■ **Job**:
Render the stretch of lines from the one containing "Where should I click to: Pick" through the one containing "[x=576, y=364]" as a numbered list, leaving out blank lines.

■ **Extracted material**:

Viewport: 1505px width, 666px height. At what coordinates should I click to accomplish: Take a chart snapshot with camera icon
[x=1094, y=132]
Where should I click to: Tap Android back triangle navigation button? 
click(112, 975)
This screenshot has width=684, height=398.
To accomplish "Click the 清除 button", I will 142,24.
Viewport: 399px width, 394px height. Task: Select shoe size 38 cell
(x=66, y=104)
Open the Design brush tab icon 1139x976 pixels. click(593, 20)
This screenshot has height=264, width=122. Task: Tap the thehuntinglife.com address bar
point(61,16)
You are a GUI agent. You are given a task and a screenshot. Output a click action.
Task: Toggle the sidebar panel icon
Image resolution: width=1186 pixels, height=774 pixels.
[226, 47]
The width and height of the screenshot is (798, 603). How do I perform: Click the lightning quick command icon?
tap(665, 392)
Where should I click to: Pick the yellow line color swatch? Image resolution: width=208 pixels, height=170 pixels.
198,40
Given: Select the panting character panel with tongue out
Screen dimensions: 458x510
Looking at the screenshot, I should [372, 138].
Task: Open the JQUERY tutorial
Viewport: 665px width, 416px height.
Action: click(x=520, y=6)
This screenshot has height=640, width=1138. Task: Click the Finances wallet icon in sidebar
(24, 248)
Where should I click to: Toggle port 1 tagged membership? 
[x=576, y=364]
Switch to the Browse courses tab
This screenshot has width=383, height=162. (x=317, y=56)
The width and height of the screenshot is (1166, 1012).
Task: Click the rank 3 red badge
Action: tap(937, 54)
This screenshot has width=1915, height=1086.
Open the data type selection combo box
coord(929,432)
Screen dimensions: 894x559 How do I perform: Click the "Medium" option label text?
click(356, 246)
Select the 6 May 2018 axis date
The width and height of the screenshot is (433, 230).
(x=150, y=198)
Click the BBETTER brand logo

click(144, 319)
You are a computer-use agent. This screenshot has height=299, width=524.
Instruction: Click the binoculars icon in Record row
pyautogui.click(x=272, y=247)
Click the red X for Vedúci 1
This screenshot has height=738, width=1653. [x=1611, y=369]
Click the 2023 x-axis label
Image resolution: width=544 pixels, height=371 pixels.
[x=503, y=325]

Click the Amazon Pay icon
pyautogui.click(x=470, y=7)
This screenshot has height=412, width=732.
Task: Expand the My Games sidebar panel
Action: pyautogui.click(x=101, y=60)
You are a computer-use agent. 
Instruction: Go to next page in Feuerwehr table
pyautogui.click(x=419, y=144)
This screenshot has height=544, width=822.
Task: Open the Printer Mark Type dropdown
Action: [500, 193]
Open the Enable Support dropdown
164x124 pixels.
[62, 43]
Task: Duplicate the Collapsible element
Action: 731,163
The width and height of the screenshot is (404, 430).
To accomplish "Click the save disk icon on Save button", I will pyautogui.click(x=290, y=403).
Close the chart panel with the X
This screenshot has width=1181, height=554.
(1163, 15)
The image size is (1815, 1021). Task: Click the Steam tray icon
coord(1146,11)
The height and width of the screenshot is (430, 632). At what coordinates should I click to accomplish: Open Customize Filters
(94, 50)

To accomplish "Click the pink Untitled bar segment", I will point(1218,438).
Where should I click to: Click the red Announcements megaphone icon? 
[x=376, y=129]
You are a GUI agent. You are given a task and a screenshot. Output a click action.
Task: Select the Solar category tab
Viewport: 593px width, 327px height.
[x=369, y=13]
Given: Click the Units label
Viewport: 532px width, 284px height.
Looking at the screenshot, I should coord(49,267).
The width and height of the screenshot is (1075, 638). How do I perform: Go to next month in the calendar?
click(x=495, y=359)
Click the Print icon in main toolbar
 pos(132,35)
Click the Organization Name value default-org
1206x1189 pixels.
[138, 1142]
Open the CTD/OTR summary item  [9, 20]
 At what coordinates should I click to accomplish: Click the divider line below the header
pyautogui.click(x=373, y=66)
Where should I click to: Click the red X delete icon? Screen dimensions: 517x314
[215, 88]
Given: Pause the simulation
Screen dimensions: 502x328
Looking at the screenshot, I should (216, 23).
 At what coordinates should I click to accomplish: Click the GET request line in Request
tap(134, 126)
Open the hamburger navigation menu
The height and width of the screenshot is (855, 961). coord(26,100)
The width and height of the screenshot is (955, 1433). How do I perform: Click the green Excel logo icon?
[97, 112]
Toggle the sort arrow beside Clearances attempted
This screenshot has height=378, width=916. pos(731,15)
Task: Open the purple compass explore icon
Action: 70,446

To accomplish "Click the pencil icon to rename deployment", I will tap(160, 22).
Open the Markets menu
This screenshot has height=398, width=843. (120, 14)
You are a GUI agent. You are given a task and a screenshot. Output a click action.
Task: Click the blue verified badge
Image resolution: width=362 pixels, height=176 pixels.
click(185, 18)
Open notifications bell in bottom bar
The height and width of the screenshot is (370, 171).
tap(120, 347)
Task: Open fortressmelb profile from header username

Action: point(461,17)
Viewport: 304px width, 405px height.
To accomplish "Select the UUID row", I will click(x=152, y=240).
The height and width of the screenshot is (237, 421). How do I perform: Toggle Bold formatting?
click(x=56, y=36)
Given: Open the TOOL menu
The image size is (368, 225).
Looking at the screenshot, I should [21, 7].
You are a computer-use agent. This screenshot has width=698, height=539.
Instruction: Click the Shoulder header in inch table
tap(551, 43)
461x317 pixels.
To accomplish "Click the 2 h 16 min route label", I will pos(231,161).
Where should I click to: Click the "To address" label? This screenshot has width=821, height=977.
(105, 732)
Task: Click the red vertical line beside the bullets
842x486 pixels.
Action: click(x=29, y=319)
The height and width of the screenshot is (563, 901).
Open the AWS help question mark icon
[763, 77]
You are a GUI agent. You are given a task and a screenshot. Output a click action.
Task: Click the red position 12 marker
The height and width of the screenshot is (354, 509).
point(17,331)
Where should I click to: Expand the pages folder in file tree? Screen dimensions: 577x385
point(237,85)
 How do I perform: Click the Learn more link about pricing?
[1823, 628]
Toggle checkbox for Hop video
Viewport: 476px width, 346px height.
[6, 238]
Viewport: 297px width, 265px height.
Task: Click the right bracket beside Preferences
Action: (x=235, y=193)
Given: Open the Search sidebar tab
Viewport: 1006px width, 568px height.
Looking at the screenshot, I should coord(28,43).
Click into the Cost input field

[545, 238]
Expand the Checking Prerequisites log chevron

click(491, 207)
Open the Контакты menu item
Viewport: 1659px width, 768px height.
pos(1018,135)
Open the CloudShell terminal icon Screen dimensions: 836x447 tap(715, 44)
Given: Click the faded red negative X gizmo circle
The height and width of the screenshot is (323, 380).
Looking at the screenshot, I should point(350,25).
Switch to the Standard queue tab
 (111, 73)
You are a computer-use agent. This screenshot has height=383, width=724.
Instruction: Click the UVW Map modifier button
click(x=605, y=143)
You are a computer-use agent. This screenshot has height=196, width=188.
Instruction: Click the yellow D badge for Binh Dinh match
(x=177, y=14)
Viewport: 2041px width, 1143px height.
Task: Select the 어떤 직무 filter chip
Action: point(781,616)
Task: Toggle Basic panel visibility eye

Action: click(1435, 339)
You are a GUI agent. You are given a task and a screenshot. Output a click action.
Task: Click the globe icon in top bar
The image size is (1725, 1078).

■ **Answer for the task**:
1. Where should I click to: Pick the yellow line color swatch? Image resolution: width=208 pixels, height=170 pixels.
2. 198,40
3. Given: Select the panting character panel with tongue out
4. Screen dimensions: 458x510
5. Looking at the screenshot, I should [372, 138].
6. Task: Open the JQUERY tutorial
7. Viewport: 665px width, 416px height.
8. Action: click(x=520, y=6)
9. This screenshot has height=640, width=1138. Task: Click the Finances wallet icon in sidebar
10. (24, 248)
11. Where should I click to: Toggle port 1 tagged membership? 
12. [x=576, y=364]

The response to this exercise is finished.